Dreamcatcher From Mao’s Last Revolution is a filmmaking venture into creative social documentary production undertaken by this filmmaker as his own experimental departure from narrative feature film production and the fiction genre. This thesis report not only describes aspects of this film production that are specific to the methodology of documentary film production, but also describes the film’s cinematic expression of memory and the filmmaker’s telling of the story. Some cinematic and conceptual aspects of the story are related to the film’s influences, specifically to those theoretical concepts and techniques employed by documentary filmmaker, Werner Herzog.

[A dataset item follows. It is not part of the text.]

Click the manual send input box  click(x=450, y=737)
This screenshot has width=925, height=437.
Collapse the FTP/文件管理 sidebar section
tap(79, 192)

The documentary story is primarily about the life of a Chinese woman named Shelly (Zhimei Xu), age 63, who was persecuted for ten years as a youth during the Chinese Cultural Revolution when hundreds of thousands of Chinese intellectuals and their families were denounced and millions of China’s educated urban youth were relocated to countryside villages. She obtained her U.S. citizenship in 2008 and returned to China the same year to experience the Summer Olympic Games and Olympic ceremonies in Beijing and visit her hometown of Suzhou and the countryside town of Huangjing, where she had lived for ten years with a surrogate family and worked as a farm laborer.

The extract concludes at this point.